Again she stared, her mouth slack.
“He’s gone away.” Aderyn tried to make her
see. “Gone far, far away under the ground. He did that once
before, remember? When you tried to take him to see
Elessario.”
Her howl took him by surprise, because it was such a human
sound, that time, as if all the grief and pain and mourning of the
world were tearing her heart.
“I’m sorry. Please, child, come in and sit by my
fire. Let me help you.”
She howled again, then vanished, leaving him to curse himself
for a clumsy fool that he should let her escape so easily. Never
had he expected her to love her victim so deeply and so well that
she would react with true grief.
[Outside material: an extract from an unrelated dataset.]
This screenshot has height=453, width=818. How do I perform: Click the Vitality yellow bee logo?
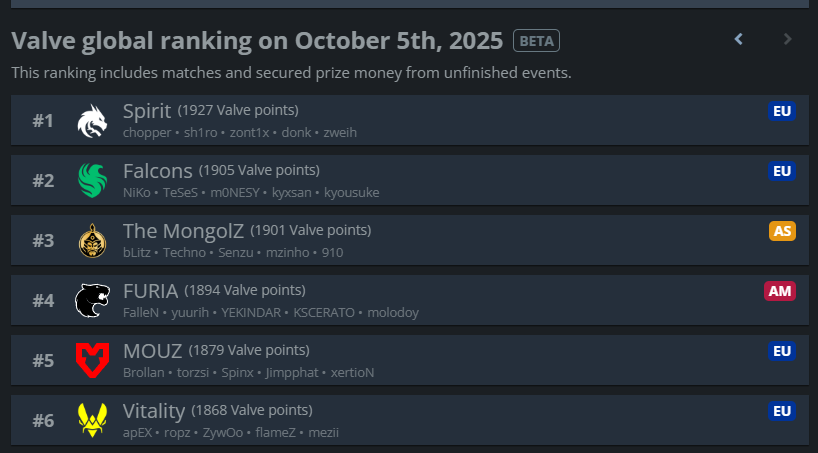(92, 420)
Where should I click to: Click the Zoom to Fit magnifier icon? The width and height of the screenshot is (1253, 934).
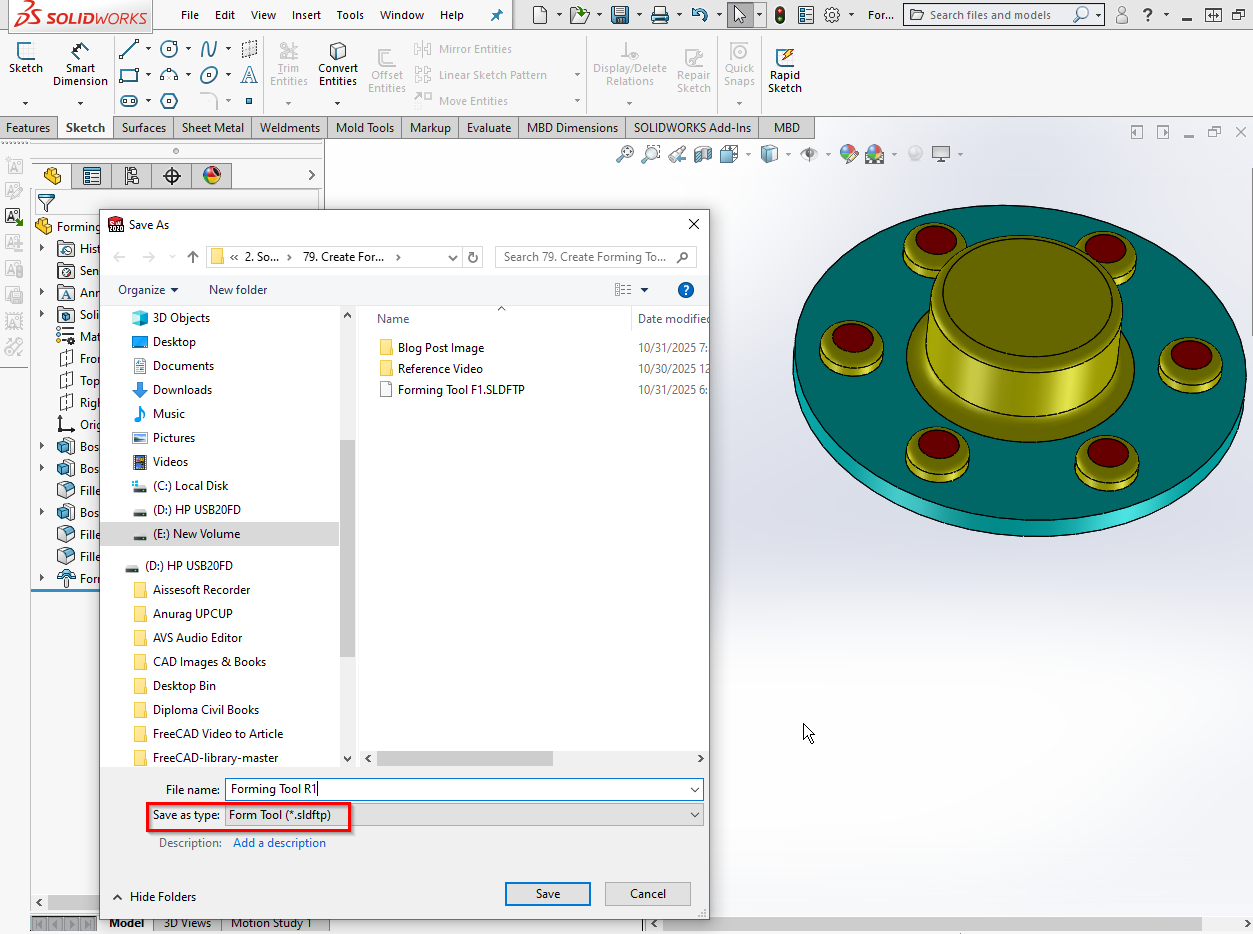[x=625, y=154]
He camped there in the copse for a
fortnight, and every night he went searching the etheric plane for
her, and during the day he meditated upon the matter and discussed
it with the Lords of the Wildlands, but never did he or they find
her again. (He did find out, though, that it was the lords
who’d laid the poor lad out properly, as a small token of
their desire to make amends.) Finally he was forced to admit defeat
and leave to rejoin the People out in the grasslands, because
winter was coming on, driving them down to the south coast. He
reproached himself with his failure for years.
And for years the folk around Drwloc heard a banshee, or so they
called it, wailing in the lonely places whenever the moon was at
her full. At length she came less often, and finally, after a long,
long time, she vanished, never to be heard again.